The RTC further reasoned out that assuming arguendo that respondents were guilty of fraud, the
Republic lost its right to a relief for its failure to file a petition for review on the ground of fraud
within one (1) year after the date of entry of the decree of registration.26 Consequently, it would
now be barred by prior judgment to contest the findings of the LRC.27

Finally, the RTC agreed with the respondents that the subject parcels of land were exempted
from the operation and effect of the Presidential Proclamation No. 265 pursuant to a proviso
therein that the same would not apply to lands with existing "private rights." The presidential
proclamation did not, and should not, apply to the respondents because they did not apply to
acquire the parcels of land in question from the government, but simply for confirmation and
affirmation of their rights to the properties so that the titles over them could be issued in their
favor.28 What the proclamation prohibited was the sale or disposal of the parcels of land
involved to private persons as a means of acquiring ownership of the same, through the modes
provided by law for the acquisition of disposable public lands.29

The Republic filed its Notice of Appeal before the RTC on July 5, 1991. On the other hand, the
Bacases and the Chabons filed an Ex-Parte Motion for the Issuance of the Writ of Execution and
Possession on July 16, 1991. An amended motion was filed on July 31, 1991. The RTC then
issued the Order,30 dated February 24, 1992, disapproving the Republic’s appeal for failure to
perfect it as it failed to notify the Bacases and granting the writ of execution.

Action of the Court of Appeals and the Court regarding the Republic’s Appeal

The Republic filed a Notice of Appeal on April 1, 1992 from the February 24, 1992 of the RTC.
The same was denied in the RTC Order,31 dated April 23, 1992. The Republic moved for its
reconsideration but the RTC was still denied it on July 8, 1992.32

Not satisfied, the Republic filed a petition before the CA, docketed as CA-G.R. SP No. 28647,
entitled Republic vs. Hon. Cesar M. Ybañez,33 questioning the February 24, 1992 Order of the
RTC denying its appeal in Civil Case No. 3494. The CA sustained the government and,
accordingly, annulled the said RTC order.

The respondents appealed to the Court, which later found no commission of a reversible error on
the part of the CA. Accordingly, the Court dismissed the appeal as well as the subsequent
motions for reconsideration. An entry of judgment was then issued on February 16, 1995.34

Ruling of the Court of Appeals

The appeal allowed, the CA docketed the case as CA G.R. CV No. 64142.

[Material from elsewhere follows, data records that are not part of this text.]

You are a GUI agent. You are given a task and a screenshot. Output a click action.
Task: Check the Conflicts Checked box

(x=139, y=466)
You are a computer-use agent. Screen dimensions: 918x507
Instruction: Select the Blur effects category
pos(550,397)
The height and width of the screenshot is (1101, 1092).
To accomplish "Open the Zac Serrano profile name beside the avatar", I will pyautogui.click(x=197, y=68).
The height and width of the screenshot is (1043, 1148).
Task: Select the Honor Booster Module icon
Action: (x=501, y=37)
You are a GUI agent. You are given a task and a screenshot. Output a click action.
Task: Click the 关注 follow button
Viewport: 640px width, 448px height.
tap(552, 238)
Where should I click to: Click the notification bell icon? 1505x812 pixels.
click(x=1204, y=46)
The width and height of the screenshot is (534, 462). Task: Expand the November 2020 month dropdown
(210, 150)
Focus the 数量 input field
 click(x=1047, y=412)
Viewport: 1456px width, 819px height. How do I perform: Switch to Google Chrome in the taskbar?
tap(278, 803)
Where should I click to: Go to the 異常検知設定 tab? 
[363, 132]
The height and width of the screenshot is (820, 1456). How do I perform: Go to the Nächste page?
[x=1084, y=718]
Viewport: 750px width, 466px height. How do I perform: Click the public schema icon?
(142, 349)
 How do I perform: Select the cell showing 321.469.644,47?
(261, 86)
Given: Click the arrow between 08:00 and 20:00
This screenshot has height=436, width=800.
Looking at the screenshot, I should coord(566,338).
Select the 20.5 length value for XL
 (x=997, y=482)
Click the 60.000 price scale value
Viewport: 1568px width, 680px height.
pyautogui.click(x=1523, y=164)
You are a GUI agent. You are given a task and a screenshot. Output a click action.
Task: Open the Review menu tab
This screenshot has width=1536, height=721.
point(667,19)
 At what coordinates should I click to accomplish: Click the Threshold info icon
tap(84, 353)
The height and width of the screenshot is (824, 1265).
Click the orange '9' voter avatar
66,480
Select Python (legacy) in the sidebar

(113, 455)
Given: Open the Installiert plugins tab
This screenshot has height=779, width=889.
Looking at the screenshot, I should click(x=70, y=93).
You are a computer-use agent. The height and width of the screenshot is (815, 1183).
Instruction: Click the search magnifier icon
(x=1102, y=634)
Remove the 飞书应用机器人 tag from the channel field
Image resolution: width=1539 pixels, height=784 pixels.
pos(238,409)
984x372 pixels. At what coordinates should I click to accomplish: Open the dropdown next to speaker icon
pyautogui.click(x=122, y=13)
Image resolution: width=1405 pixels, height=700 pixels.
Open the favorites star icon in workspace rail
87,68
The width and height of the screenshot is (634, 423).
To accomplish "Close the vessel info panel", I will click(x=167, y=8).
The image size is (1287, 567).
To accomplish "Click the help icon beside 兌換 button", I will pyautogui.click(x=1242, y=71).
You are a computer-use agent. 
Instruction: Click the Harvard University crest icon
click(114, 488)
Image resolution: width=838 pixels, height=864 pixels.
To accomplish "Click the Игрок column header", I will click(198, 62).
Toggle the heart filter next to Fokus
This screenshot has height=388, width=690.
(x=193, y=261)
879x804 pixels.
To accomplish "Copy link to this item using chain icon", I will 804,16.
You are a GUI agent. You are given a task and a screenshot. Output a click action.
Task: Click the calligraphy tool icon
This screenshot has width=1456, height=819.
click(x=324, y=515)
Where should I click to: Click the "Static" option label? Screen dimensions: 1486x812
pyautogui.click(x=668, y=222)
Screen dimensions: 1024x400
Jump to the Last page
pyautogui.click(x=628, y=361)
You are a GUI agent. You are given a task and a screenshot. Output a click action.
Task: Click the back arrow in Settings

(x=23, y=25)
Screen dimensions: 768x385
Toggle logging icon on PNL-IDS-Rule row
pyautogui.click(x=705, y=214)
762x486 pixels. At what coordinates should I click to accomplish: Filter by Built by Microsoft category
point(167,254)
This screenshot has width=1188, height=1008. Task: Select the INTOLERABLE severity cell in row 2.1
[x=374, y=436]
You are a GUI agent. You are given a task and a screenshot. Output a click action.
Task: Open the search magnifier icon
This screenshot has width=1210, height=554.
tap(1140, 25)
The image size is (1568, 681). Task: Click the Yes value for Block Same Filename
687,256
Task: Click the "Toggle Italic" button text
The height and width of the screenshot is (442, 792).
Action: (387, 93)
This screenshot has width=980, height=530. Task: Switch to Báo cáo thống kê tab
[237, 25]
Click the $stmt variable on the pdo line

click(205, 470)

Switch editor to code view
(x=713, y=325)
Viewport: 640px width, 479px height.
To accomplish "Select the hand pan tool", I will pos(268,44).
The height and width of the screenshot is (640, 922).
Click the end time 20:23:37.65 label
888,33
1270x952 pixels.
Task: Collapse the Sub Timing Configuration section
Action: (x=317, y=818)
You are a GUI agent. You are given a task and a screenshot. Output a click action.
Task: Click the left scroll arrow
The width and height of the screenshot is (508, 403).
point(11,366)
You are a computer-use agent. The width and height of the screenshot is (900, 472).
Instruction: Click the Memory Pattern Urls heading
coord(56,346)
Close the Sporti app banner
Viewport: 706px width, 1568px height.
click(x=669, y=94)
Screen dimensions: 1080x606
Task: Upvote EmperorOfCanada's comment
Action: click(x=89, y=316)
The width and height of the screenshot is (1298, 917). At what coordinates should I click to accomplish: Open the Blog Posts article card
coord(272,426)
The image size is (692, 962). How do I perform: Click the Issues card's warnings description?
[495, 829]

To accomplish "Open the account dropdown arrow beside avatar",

On November 12, 2007, the CA affirmed the ruling of the RTC. It explained that once a decree
of registration was issued under the Torrens system and the reglementary period had passed
within which the decree may be questioned, the title was perfected and could not be collaterally
questioned later on.35 Even assuming that an action for the nullification of the original
certificate of title may still be instituted, the review of a decree of registration under Section 38
of Act No. 496 [Section 32 of Presidential Decree (P.D.) No. 1529] would only prosper upon
proof that the registration was procured through actual fraud,36 which proceeded from an
intentional deception perpetrated through the misrepresentation or the concealment of a material
fact.37 The CA stressed that "[t]he fraud must be actual and extrinsic, not merely constructive or
intrinsic; the evidence thereof must be clear, convincing and more than merely preponderant,
because the proceedings which are assailed as having been fraudulent are judicial proceedings
which by law, are presumed to have been fair and regular."38

Citing the rule that "[t]he fraud is extrinsic if it is employed to deprive parties of their day in
court and, thus, prevent them from asserting their right to the property registered in the name of
the applicant,"39 the CA found that there was none. The CA agreed with the RTC that there was
substantial compliance with the requirement of the law. The allegation of the respondent that
Camp Evangelista occupied portions of their property negated the complaint that they committed
misrepresentation or concealment amounting to fraud.40

As regards the issue of exemption from the proclamation, the CA deemed that a discussion was
unnecessary because the LRC already resolved it. The CA stressed that the proceeding was one
in rem, thereby binding everyone to the legal effects of the same and that a decree of registration
that had become final should be deemed conclusive not only on the questions actually contested
and determined, but also upon all matters that might be litigated or decided in the land
registration proceeding.41

Not in conformity, the Republic filed a motion for reconsideration which was denied on May 15,
2008 for lack of merit.

Hence, this petition.

GROUNDS RELIED UPON


WARRANTING REVIEW OF THE
PETITION

1. THE COURT OF APPEALS COMMITTED SERIOUS ERROR IN HOLDING


THAT THE LAND REGISTRATION COURT HAD JURISDICTION OVER THE
APPLICATION FOR REGISTRATION FILED BY RESPONDENTS DESPITE THE
LATTER’S FAILURE TO COMPLY WITH THE MANDATORY REQUIREMENT OF
INDICATING ALL THE ADJOINING OWNERS OF THE PARCELS OF LAND
SUBJECT OF THE APPLICATION.

2. THE COURT OF APPEALS COMMITTED SERIOUS ERROR IN HOLDING


THAT RESPONDENTS HAVE A REGISTRABLE RIGHT OVER THE SUBJECT
PARCELS OF LAND WHICH ARE WITHIN THE CAMP EVANGELISTA
MILITARY RESERVATION.

3. IN G.R. NO. 157306 ENTITLED "REPUBLIC OF THE PHILIPPINES VS.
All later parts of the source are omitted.